» DESCRIPTION OF THE TASK: Would you print every entry below exactly as written, omitting the images?

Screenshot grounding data
Content starts

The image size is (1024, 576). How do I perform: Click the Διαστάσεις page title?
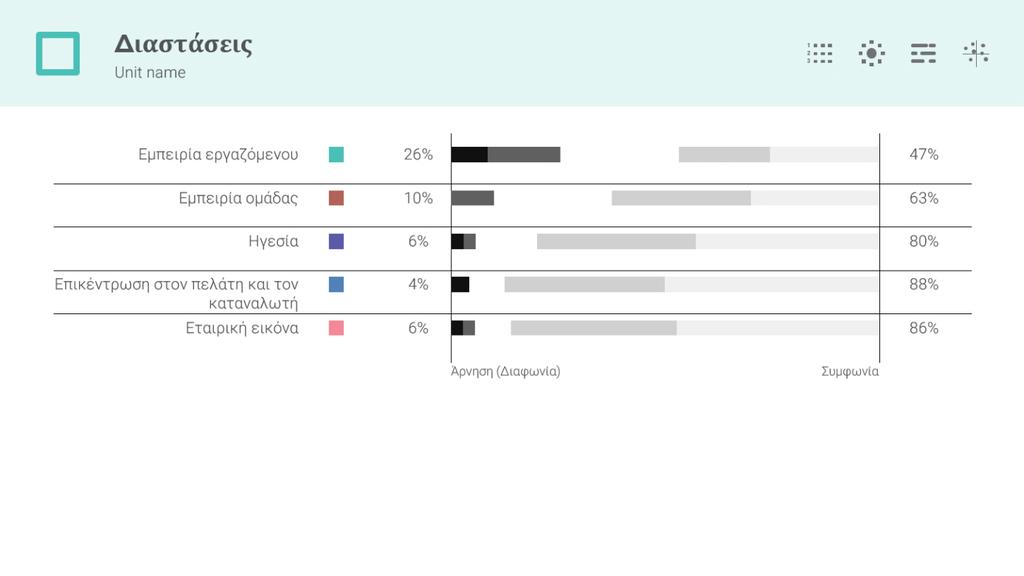tap(184, 44)
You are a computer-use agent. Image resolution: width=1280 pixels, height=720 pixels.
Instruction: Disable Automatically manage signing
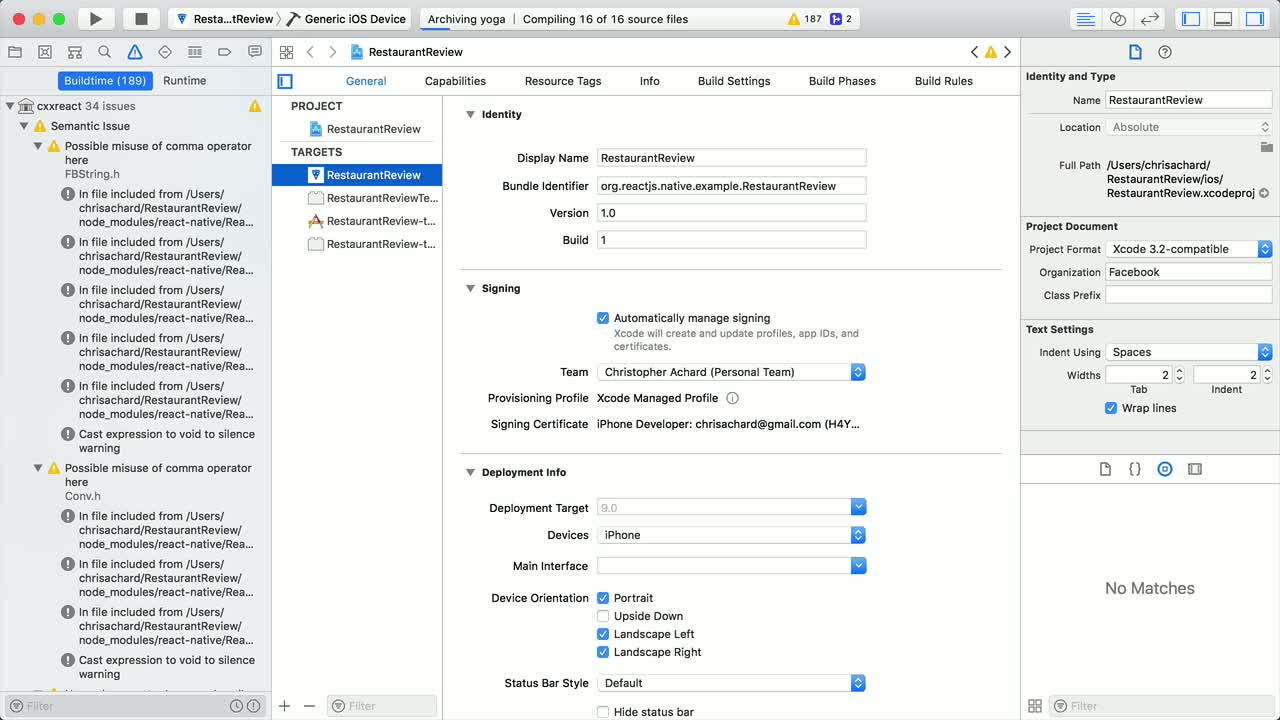[x=603, y=318]
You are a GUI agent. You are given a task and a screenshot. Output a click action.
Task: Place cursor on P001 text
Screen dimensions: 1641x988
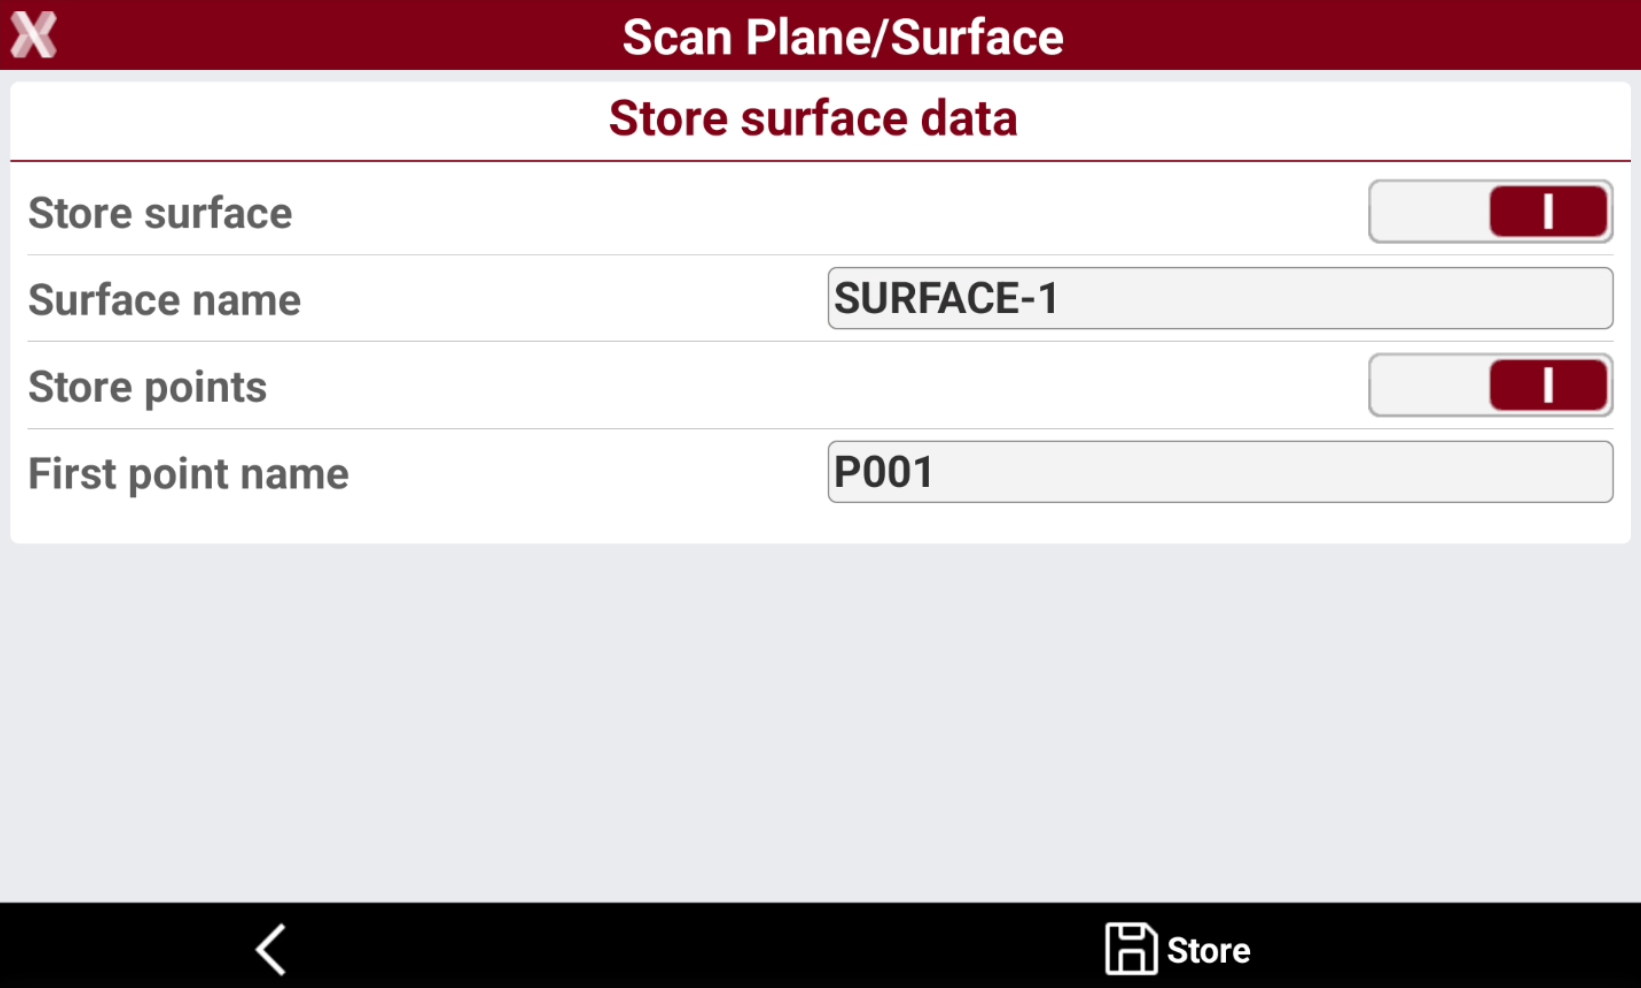(x=884, y=472)
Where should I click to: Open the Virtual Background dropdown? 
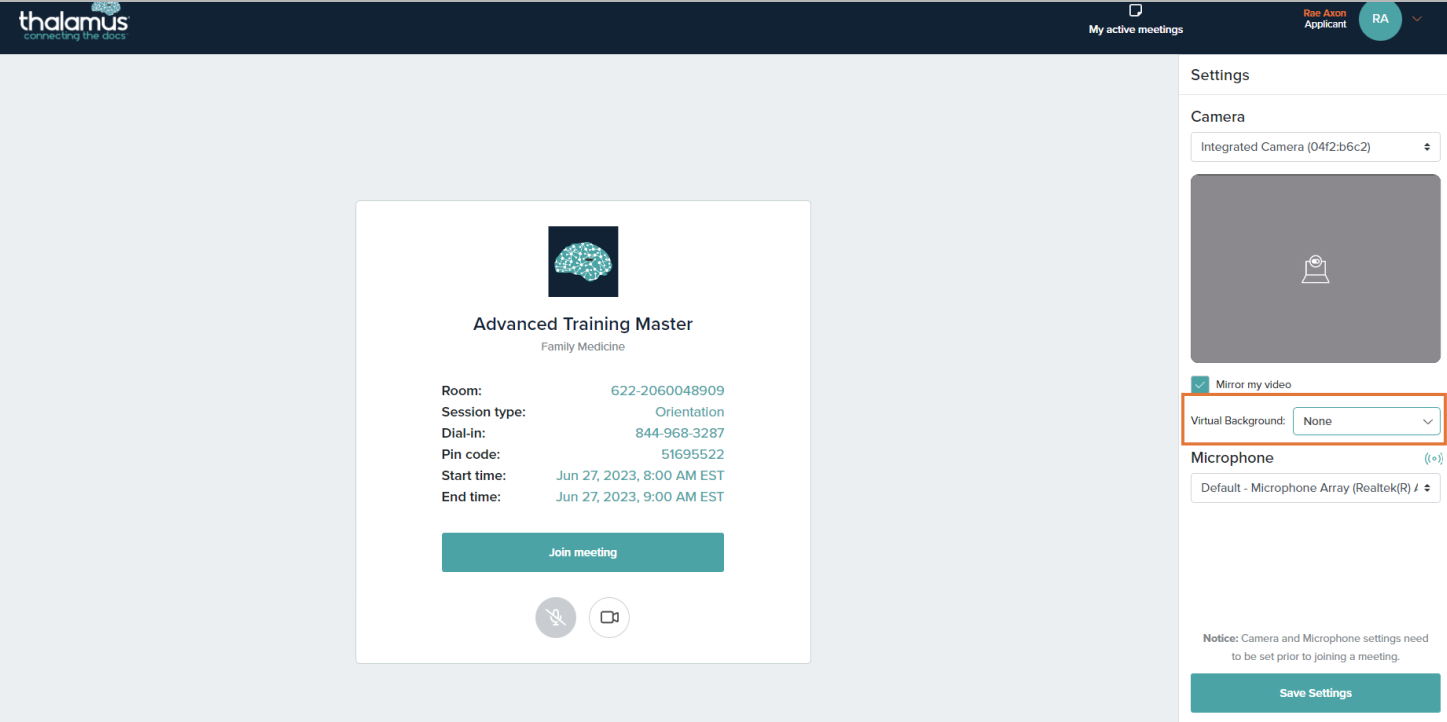click(x=1366, y=421)
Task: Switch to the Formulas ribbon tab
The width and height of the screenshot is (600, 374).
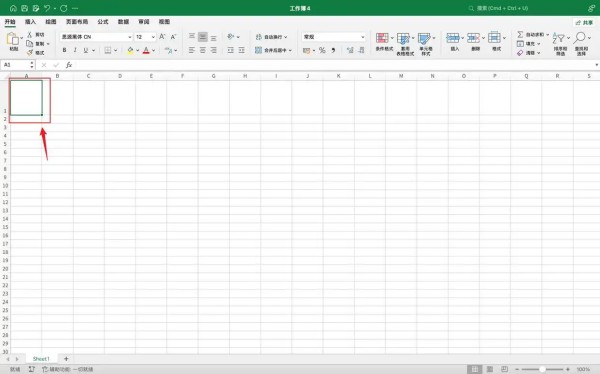Action: (x=103, y=22)
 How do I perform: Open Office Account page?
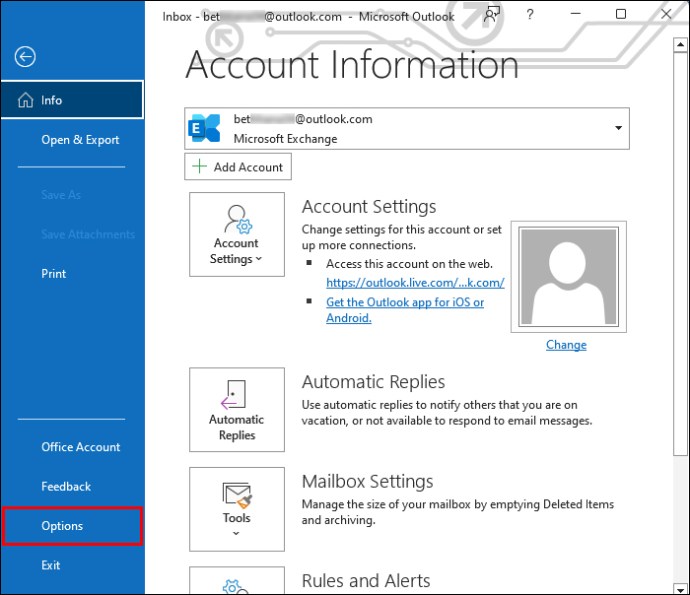[x=80, y=447]
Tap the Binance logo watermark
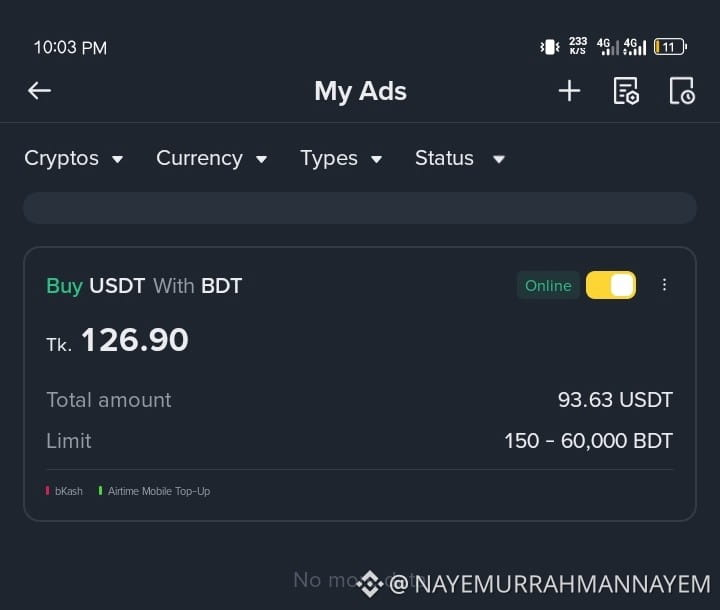 coord(370,584)
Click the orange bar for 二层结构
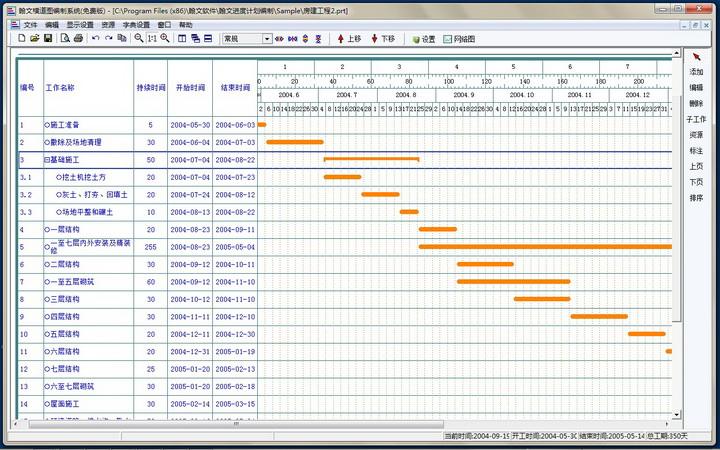Screen dimensions: 720x450 pyautogui.click(x=485, y=264)
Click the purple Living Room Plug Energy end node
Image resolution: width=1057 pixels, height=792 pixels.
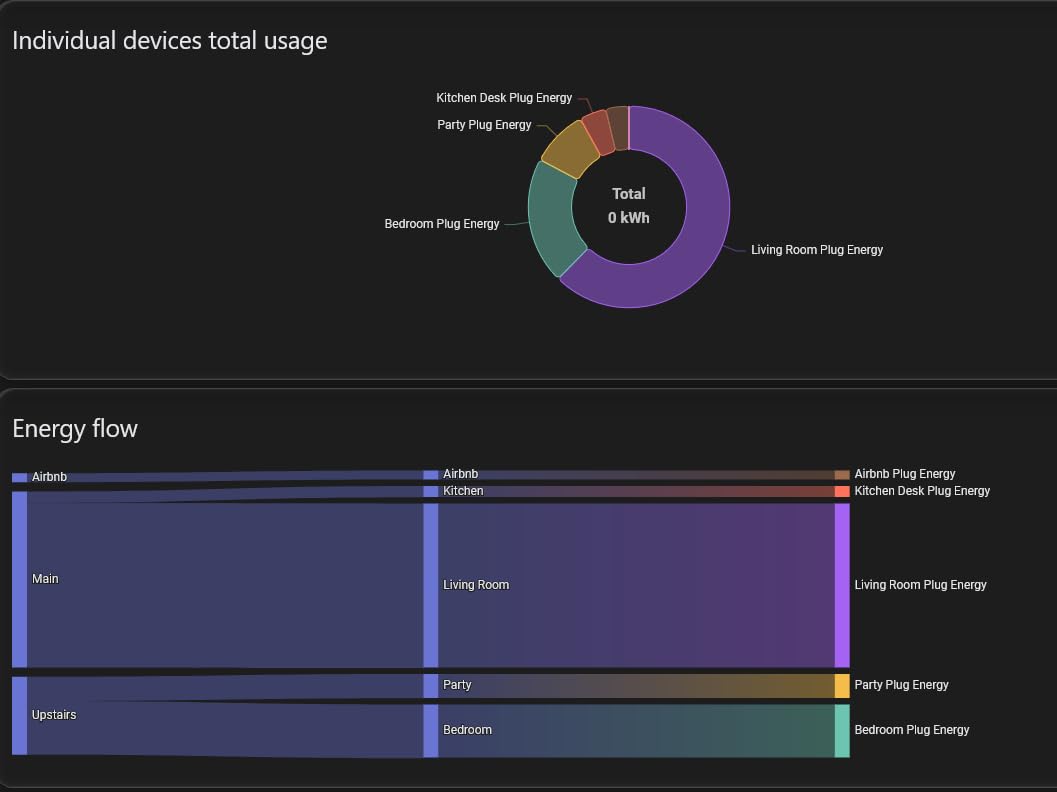click(x=842, y=585)
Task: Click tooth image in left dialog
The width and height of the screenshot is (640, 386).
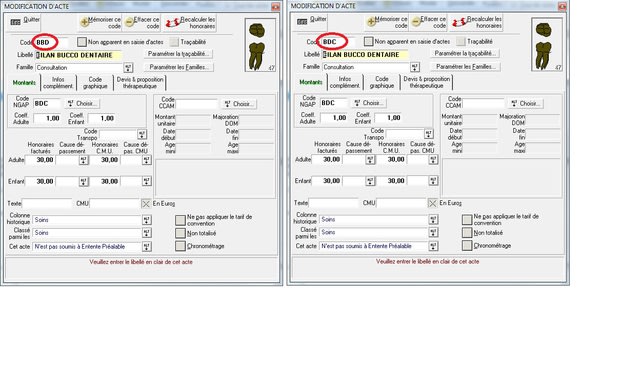Action: point(260,45)
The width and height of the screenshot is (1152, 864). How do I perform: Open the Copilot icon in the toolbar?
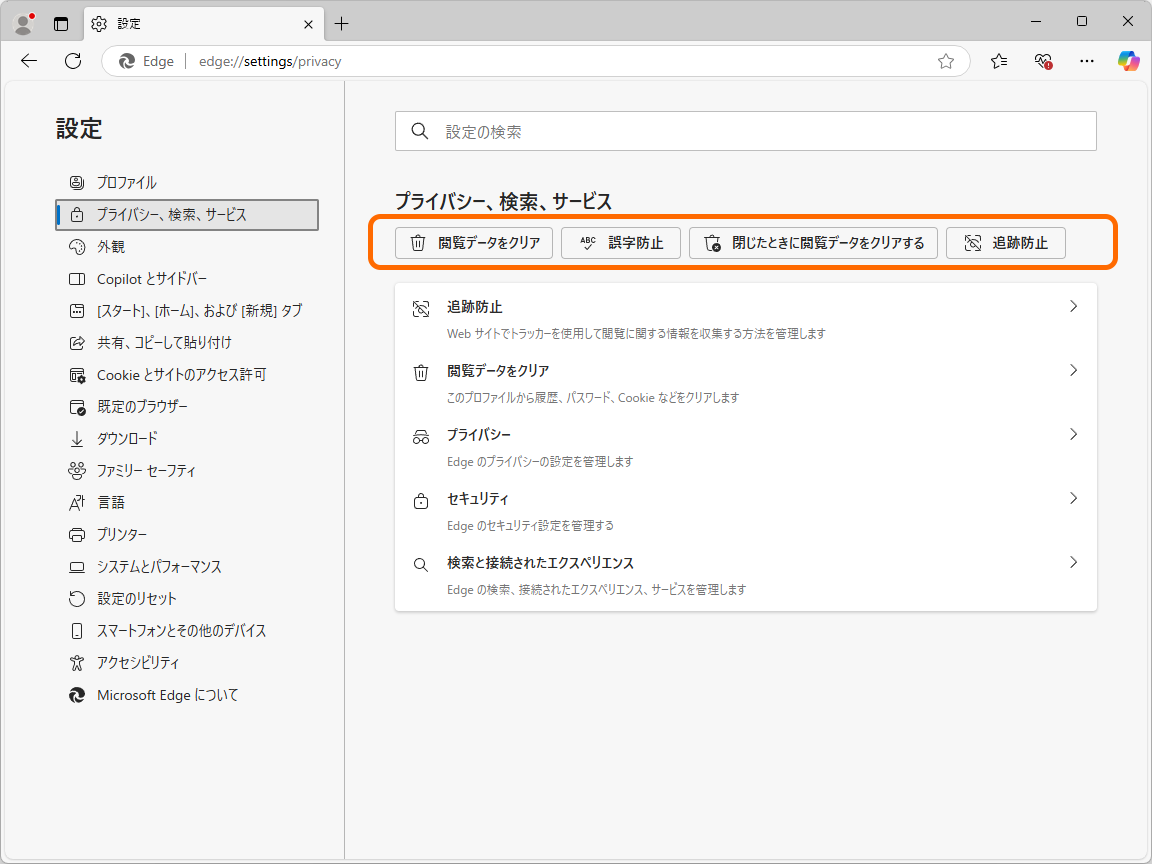(1128, 61)
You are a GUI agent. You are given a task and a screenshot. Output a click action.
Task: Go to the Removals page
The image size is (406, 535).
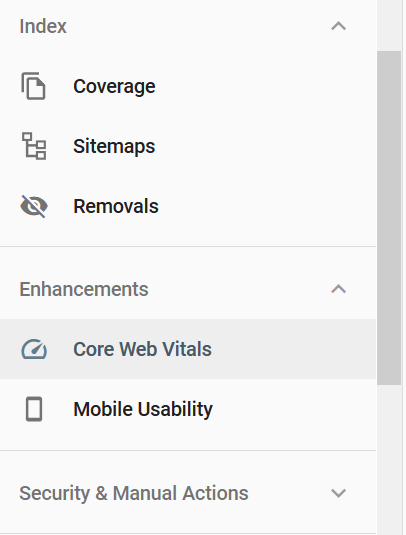pyautogui.click(x=116, y=206)
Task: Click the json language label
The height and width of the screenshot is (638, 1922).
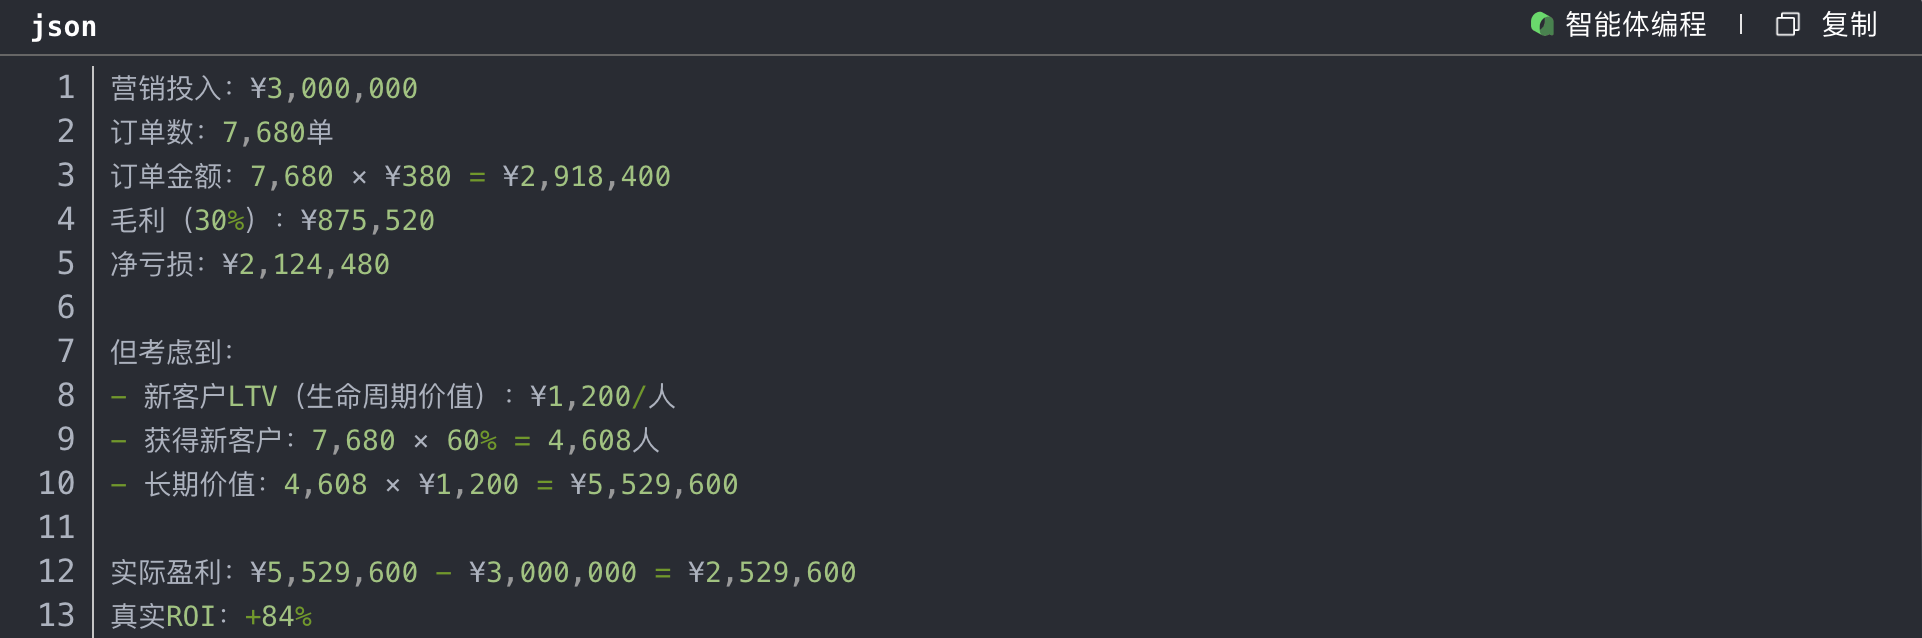Action: (64, 27)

Content ends

» TASK ANSWER:
The image size is (1024, 576). How do I perform: Click the Διαστάσεις page title?
tap(184, 44)
You are a computer-use agent. Image resolution: width=1280 pixels, height=720 pixels.
Instruction: Disable Automatically manage signing
[x=603, y=318]
You are a GUI agent. You are given a task and a screenshot. Output a click action.
Task: Place cursor on P001 text
Screen dimensions: 1641x988
(x=884, y=472)
Where should I click to: Open the Virtual Background dropdown? 
click(x=1366, y=421)
Task: Switch to the Formulas ribbon tab
The width and height of the screenshot is (600, 374).
Action: (x=103, y=22)
 How do I perform: Open Office Account page?
[x=80, y=447]
Tap the Binance logo watermark
 coord(370,584)
Click the orange bar for 二层结构
Screen dimensions: 720x450 pyautogui.click(x=485, y=264)
Click the purple Living Room Plug Energy end node
Image resolution: width=1057 pixels, height=792 pixels.
click(x=842, y=585)
Task: Click tooth image in left dialog
The width and height of the screenshot is (640, 386).
Action: point(260,45)
The width and height of the screenshot is (1152, 864). How do I perform: Open the Copilot icon in the toolbar?
(1128, 61)
You are a GUI agent. You are given a task and a screenshot. Output a click action.
Task: Go to the Removals page
The image size is (406, 535).
pyautogui.click(x=116, y=206)
Task: Click the json language label
The height and width of the screenshot is (638, 1922).
Action: (64, 27)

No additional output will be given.